Toujours est-il que Mullan signe ici un film choc sur ces drôles de blanchisseries : on y lave le linge sale, mais on n’en ressort pas propre pour autant, et encore moins en odeur de sainteté. Et cet enfer carcéral est véritablement plombé par la religion omniprésente, de la prière matinale aux actions de grâces prandiales, en passant par les lectures dans le réfectoire à chaque repas.
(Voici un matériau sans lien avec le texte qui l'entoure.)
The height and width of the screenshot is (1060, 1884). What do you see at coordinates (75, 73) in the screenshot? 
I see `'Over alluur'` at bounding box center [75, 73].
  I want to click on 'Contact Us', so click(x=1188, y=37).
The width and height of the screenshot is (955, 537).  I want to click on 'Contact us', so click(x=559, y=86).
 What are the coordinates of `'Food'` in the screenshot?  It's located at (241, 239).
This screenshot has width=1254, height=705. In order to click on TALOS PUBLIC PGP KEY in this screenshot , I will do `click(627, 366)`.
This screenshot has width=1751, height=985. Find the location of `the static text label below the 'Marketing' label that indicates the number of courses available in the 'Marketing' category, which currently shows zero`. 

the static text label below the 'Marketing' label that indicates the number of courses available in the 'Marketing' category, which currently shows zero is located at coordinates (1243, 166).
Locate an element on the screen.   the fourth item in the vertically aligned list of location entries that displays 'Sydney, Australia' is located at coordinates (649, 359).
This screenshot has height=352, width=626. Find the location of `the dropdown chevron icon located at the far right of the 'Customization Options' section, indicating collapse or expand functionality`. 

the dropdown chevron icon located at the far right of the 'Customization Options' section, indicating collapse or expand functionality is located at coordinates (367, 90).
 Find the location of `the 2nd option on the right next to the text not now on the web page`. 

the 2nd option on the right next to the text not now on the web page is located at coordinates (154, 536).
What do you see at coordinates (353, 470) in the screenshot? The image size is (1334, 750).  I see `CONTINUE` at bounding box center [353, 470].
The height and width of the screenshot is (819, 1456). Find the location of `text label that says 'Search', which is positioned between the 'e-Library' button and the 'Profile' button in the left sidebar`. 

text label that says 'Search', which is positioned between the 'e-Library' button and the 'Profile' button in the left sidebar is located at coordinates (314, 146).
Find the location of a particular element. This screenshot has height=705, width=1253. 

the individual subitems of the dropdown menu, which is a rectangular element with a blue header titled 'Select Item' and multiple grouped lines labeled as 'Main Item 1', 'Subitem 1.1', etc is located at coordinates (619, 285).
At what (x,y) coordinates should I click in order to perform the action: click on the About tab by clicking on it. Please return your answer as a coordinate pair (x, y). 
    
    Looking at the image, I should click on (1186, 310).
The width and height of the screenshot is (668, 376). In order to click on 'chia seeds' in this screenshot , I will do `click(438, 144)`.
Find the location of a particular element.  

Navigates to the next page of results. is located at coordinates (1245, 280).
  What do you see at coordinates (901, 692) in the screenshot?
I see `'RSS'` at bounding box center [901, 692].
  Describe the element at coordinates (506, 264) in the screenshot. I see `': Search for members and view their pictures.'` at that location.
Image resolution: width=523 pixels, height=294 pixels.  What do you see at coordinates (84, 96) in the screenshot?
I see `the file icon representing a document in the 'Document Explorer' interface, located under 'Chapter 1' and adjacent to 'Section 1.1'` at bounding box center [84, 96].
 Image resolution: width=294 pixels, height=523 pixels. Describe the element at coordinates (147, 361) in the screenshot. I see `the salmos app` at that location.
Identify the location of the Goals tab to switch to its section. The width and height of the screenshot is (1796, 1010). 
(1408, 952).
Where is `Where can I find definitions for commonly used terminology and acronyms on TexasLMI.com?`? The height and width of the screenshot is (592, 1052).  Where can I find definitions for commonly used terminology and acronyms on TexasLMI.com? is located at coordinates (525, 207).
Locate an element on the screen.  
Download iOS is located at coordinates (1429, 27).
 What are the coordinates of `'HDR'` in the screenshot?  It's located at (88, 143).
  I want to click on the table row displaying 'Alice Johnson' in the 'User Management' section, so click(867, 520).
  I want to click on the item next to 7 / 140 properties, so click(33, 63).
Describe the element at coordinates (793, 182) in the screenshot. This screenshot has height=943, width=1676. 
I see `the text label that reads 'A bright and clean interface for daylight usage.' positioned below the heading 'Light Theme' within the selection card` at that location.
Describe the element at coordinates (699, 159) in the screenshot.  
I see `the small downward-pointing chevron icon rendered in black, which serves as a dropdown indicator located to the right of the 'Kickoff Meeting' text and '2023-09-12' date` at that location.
Sans oublier la rédemption qui permet à certaines femmes – les religieuses – de maintenir d’autres femmes – les victimes « emprisonnées » – sous leur joug, avec en prime des sévices physiques.

 

Non seulement le film de Mullan a ouvert certains yeux sur cette abomination (1), mais il va encore falloir attendre sept ans pour que les autorités britanniques rendent un rapport de la situation (partielle, toutes les maisons n’ont pas été étudiées) !

Là encore, l’interprétation joue un grand rôle dans la qualité du film : normal, Mullan est avant tout un acteur, alors il ne peut qu’être un réalisateur généreux avec ses interprètes.

Et son trio de premier plan est d’une grande justesse. Toutes les trois sont des pensionnaires convaincantes, chacune dans son malheur et, dirais-je, son injustice. Injustice pour Rose qui perd son prénom à la suite de son enfant (adopté), injustice pour Margaret qui a été violée, et injustice pour Bernadette, beaucoup trop jolie pour être honnête, bien sûr.

Avec en prime Anne-Marie Duff qui est la plus âgée des trois mais interprète semble-t-il la plus jeune !

Et n’oublions pas les nonnes, Geraldine McEwan (bien loin de Miss Marple !) en tête, dont les agissements sont d’une ignominie grave. Là encore, le principe hitchcockien est appliqué : les méchantes le sont vraiment, et on a plaisir à les haïr.


A voir, rien que pour prendre conscience de la vie de ces pauvres femmes.

 

  1. Les miens entre autres, et ceux qui n’ont vu que le film : le documentaire (Sex in a cold Climate, 1998) a inspiré Mullan pour son scénario.